§ **Aim**
List every line in the records below that contains the string "height".

§ **Listing**
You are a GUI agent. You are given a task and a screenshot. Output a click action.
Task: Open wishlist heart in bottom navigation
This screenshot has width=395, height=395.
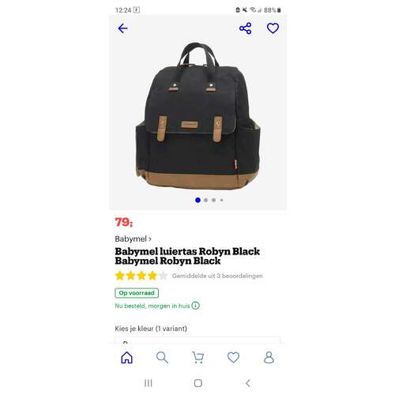click(233, 357)
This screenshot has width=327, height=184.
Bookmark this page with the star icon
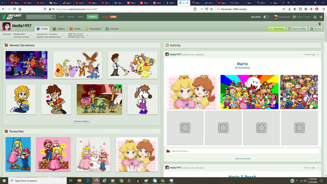click(x=212, y=9)
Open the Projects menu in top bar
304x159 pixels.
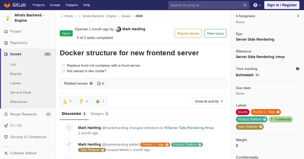point(39,5)
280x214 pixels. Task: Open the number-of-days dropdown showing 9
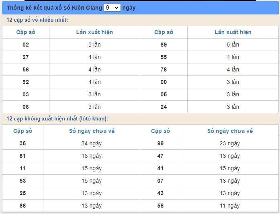(x=112, y=8)
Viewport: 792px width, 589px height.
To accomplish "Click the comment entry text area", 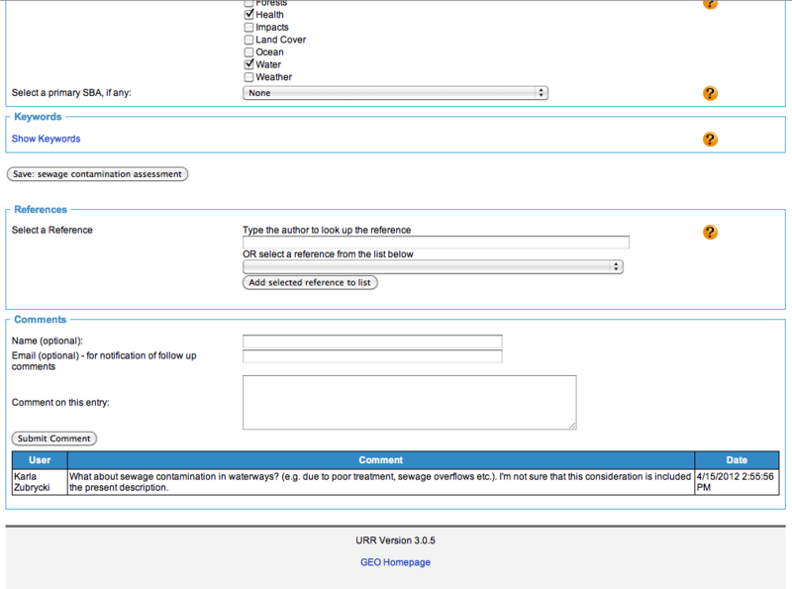I will point(409,402).
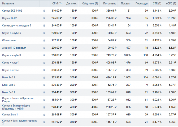Sort campaigns by CTR column header
Viewport: 178px width, 127px height.
157,3
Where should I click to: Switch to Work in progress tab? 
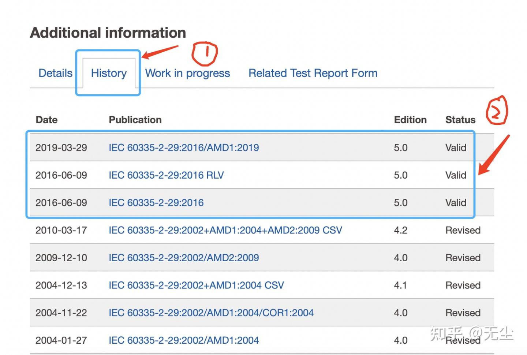187,73
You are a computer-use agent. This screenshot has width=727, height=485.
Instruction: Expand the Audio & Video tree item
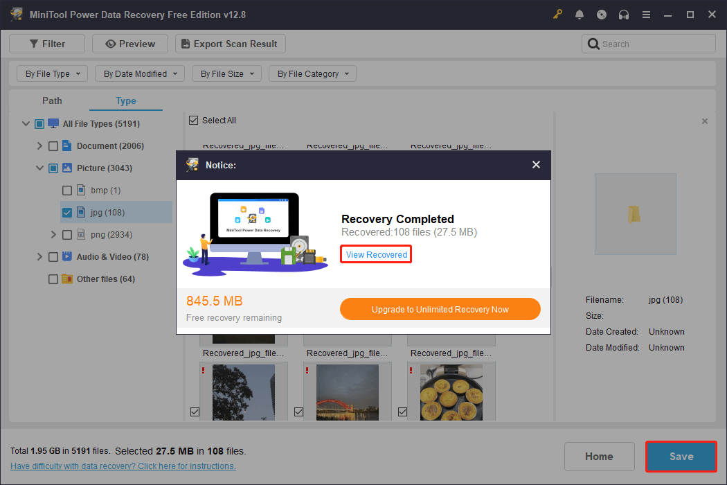pos(39,256)
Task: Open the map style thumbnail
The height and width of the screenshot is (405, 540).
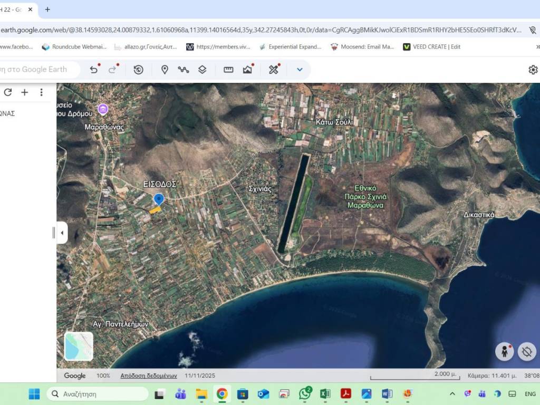Action: click(x=79, y=346)
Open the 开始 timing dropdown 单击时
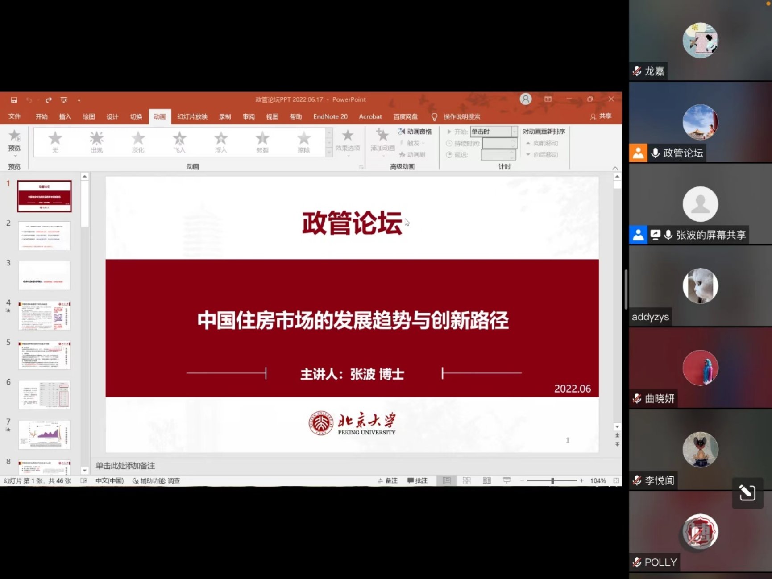 (494, 132)
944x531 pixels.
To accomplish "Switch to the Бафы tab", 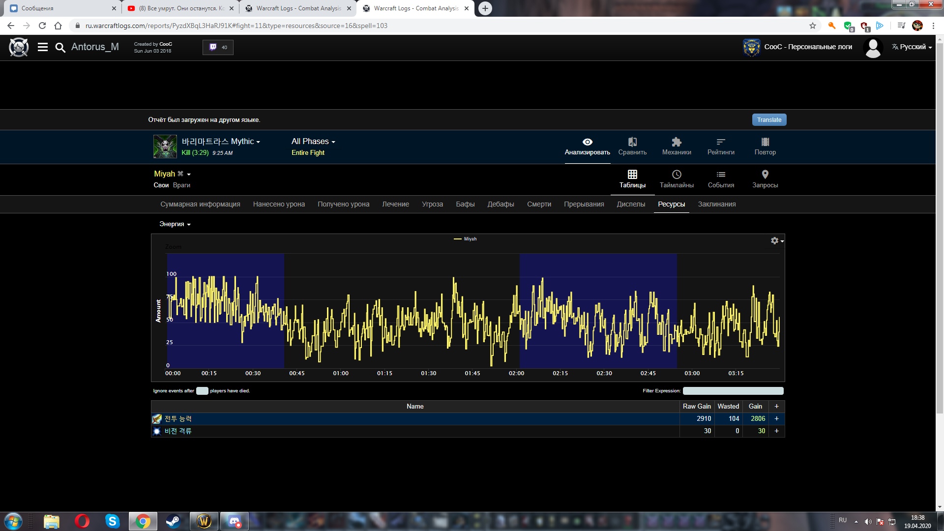I will 465,204.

§ **Exercise answer**
This screenshot has width=395, height=395.
This screenshot has width=327, height=184.
Viewport: 792px width, 589px height.
Viewport: 178px width, 127px height.
You are a computer-use agent. This screenshot has width=727, height=485.
The height and width of the screenshot is (405, 540).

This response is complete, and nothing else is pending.